Installing Mahout can be a bit persnickety, but the instructions here are quite good. In short, a few commands can get this going if you’ve got SVN installed. For Mac, it’s built into XCode’s Command Line Tools suite (Which you’d need for a compiler and a host of other things). You will also need Apache Maven up and running, which can be installed relatively quickly. In short:
svn co http://svn.apache.org/repos/asf/mahout/trunk does the download, and running:
mvn install, and then in the core directory
mvn compile and
mvn install, and then in the examples directory
mvn compile. The tests take a long time, and the tutorials have workarounds for that, but if you’re patient it should be all good.
On my system, I have a bunch of text files from GeoCities: they were all HTML, but I’ve extracted them into Plain Text for experimentation purposes with Mathematica (although could probably also be done with textutil in OS X or html2text).
Drawing on this tutorial, “Quick Tour of Text Analysis using the Mahout Command Line,” I was able to get K-Means clustering up and running. This is for groups of 20 clusters.
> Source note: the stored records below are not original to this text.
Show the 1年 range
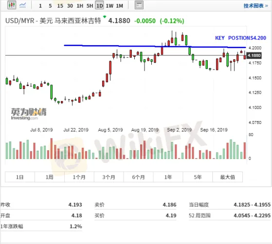Image resolution: width=272 pixels, height=244 pixels. coord(168,177)
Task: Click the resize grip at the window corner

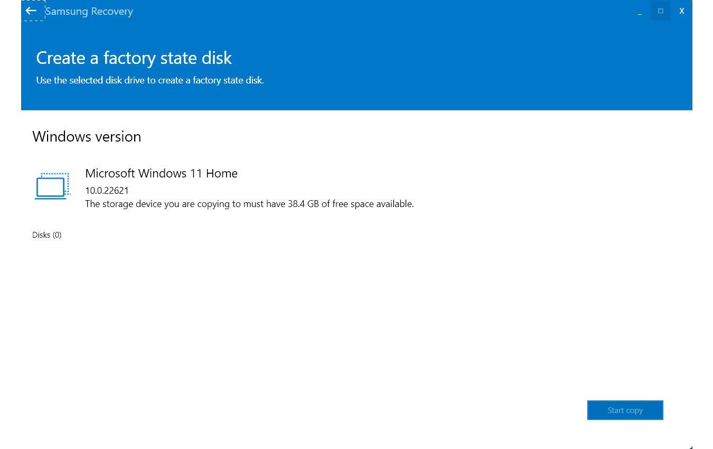Action: click(x=690, y=447)
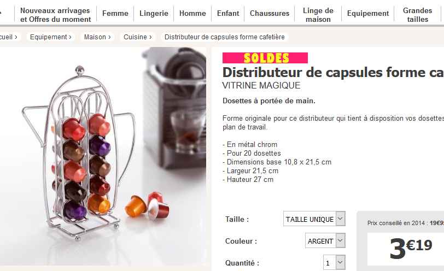Screen dimensions: 444x271
Task: Go to the Lingerie section
Action: coord(154,13)
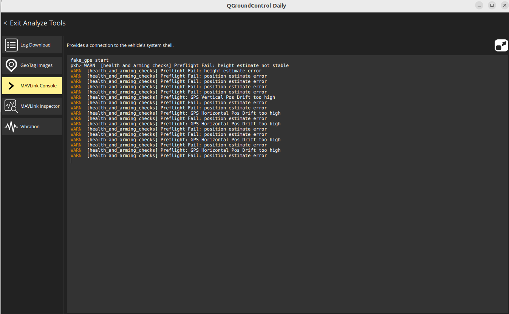Open the Log Download page
Screen dimensions: 509x314
point(35,45)
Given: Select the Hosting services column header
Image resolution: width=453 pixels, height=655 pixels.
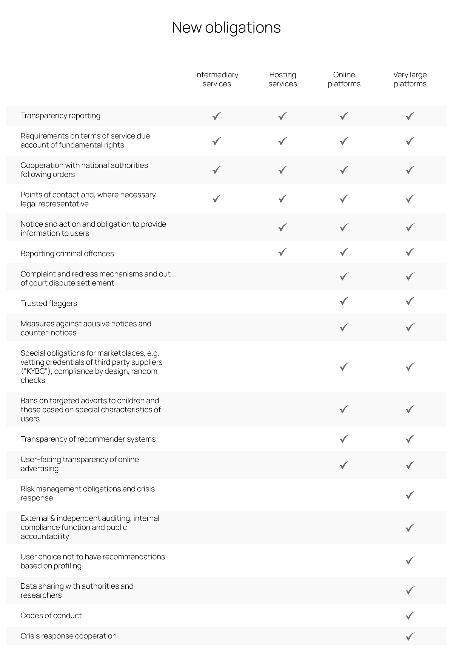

I’m just providing the commands from the tutorial here, so please do check it out. You can also set it up to run on a Hadoop cluster, which I did afterwards. It’s been less successful, as I’ve only got the recommender to work, so I’ll leave that for after vacation.
By putting them here, however, I think you can see how relatively painless the process can be:
./bin/mahout seqdirectory -c UTF-8 -i /users/ianmilligan1/desktop/nashville/ -o nashville-seqfiles
This ingests the files in the ‘nashville’ neighbourhood of GeoCities, that I’ve plucked out and put into my desktop. It then outputs them in the seqfile format for Mathout.
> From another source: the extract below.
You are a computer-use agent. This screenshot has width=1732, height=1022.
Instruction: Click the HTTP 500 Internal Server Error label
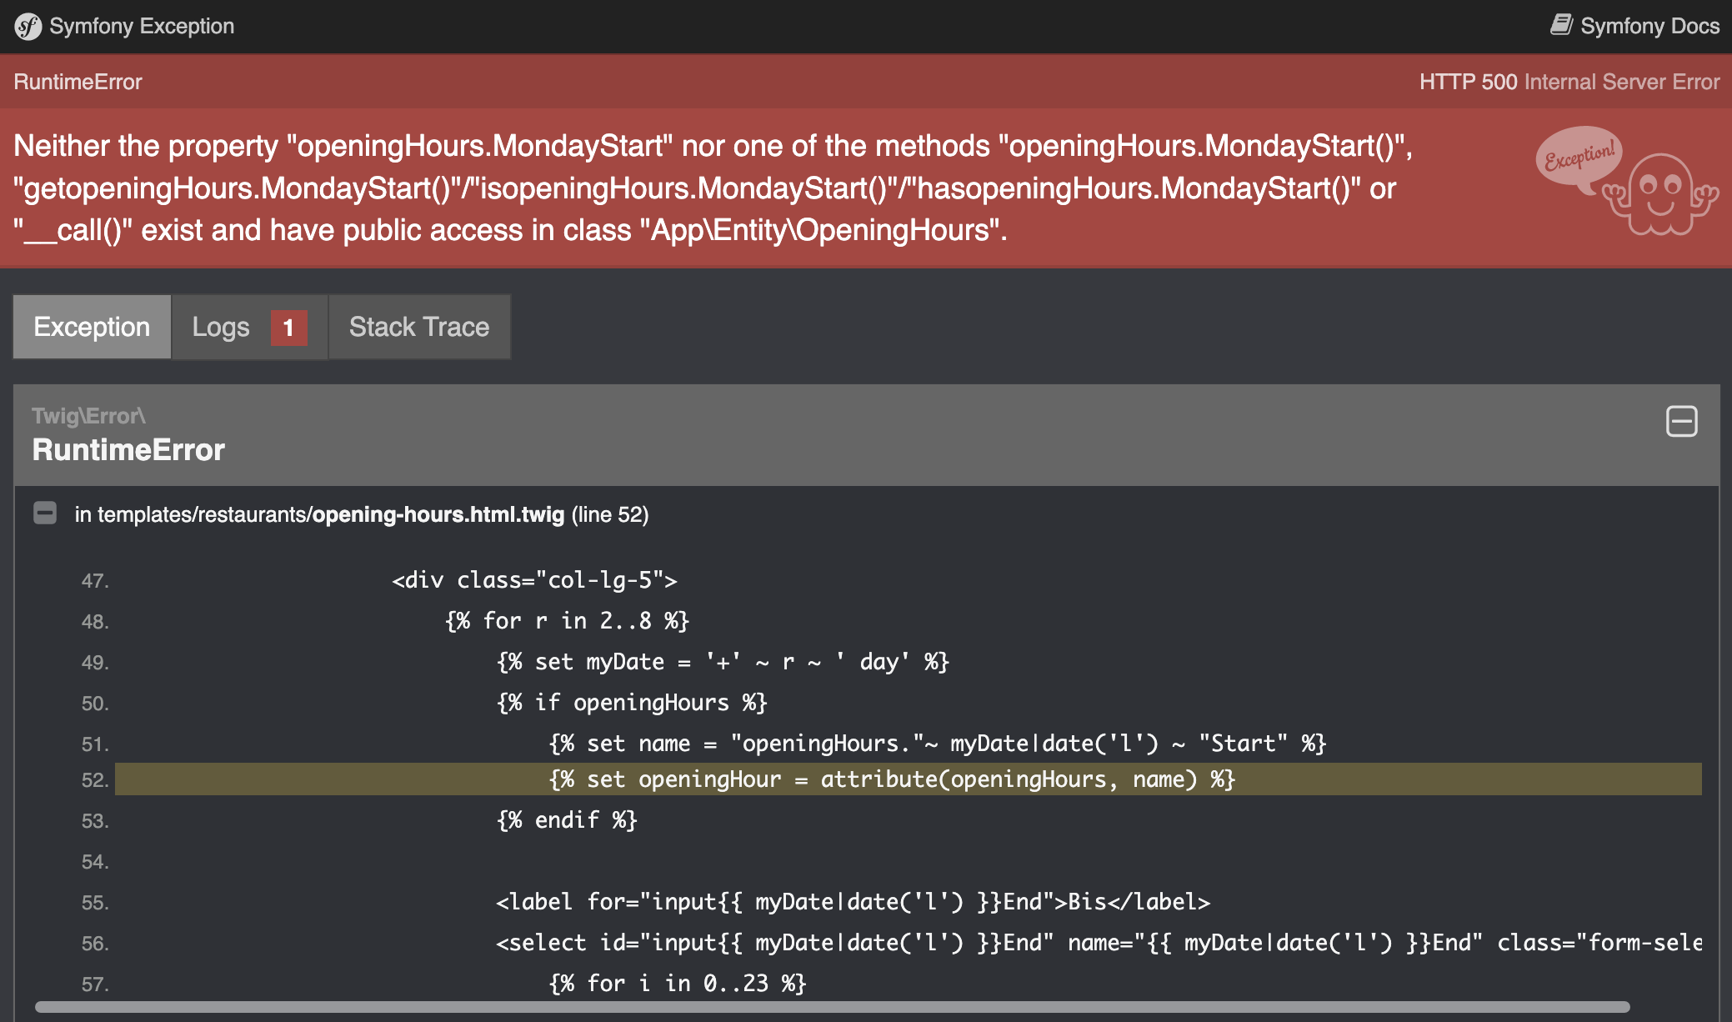point(1569,83)
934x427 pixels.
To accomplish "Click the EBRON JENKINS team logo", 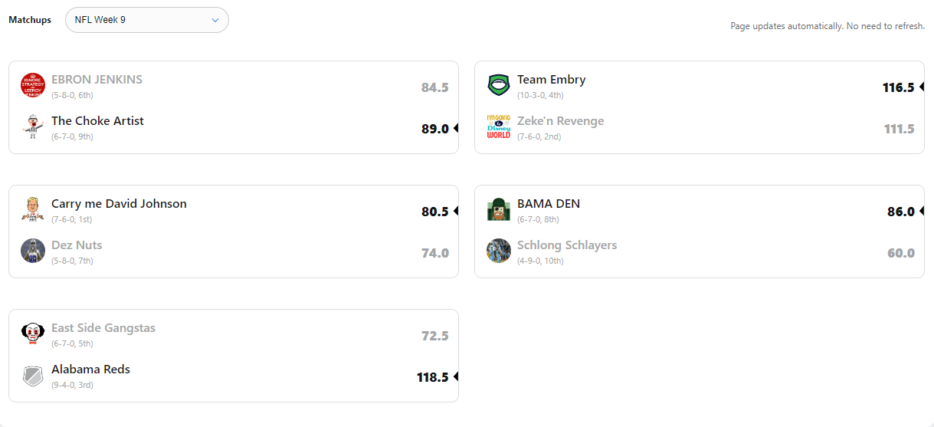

./bin/mahout seq2sparse -i nashville-seqfiles/ -o nashville-vectors/ -ow -chunk 100 -x 90 -seq -ml 50 -n 2 -nv
This generates the vectors, which are TF-IDF – a staple of textual analysis.
./bin/mahout kmeans -i nashville-vectors/tfidf-vectors/ -c nashville-kmeans-centroids -cl -o nashville-kmeans-clusters -k 20 -ow -x 10 -dm org.apache.mahout.common.distance.CosineDistanceMeasure
Now we’re getting somewhere – this generates the clusters. I’ve picked 20 here by default, but you could obviously pick higher and lower.
./bin/mahout clusterdump -d nashville-vectors/dictionary.file-0 -dt sequencefile -i nashville-kmeans-clusters/clusters-2-final -n 20 -b 100 -o cdump.txt -p nashville-kmeans-clusters/clusteredPoints/
We’ve got clusters, but we want to do something with them. So this goes through and dumps them into a file, cdump.txt [read here for more on clusterdumper].
Once we look at cdump.txt, we can see a ton of detail. Each document is broken down into different weights on words, and assigned to a cluster. To get a sense of the clusters, you can search for ‘Top Terms:’ and get the list of words, and then go into documents more in detail.
woody => 0.06504105230999421
guthrie => 0.06345693675681902
page => 0.04458249647461463
song => 0.04078701608223392
analysis => 0.04062143099383295
critical => 0.04060892694443723
almanac => 0.0405323956250233
study => 0.0399896335907644
purpose => 0.03898064585582698
review => 0.03817140674218612
starting => 0.03763161793353704
he => 0.03571745245053116
seeger => 0.03538629134007021
lyrics => 0.03409052496017037
singers => 0.03305807787915658
top => 0.03239995279291896
songs => 0.03234542755300314
These terms, as the top ones occurring in a cluster, can give you a sense of what to name it. This cluster represents something a bit surprising in this corpus: websites relating to Woody Guthrie, Pete Seeger, and critical analyses of their lyrics. Given the country and western nature of this neighbourhood, that one of the 20 clusters reflects this, helps complicate our understanding of what we might find within.
Just imagine – you can take a large corpus, cluster it, and voila, you’d have some natural structure emerging in your work already. It’s an interesting way to think about starting a large, Big Data project.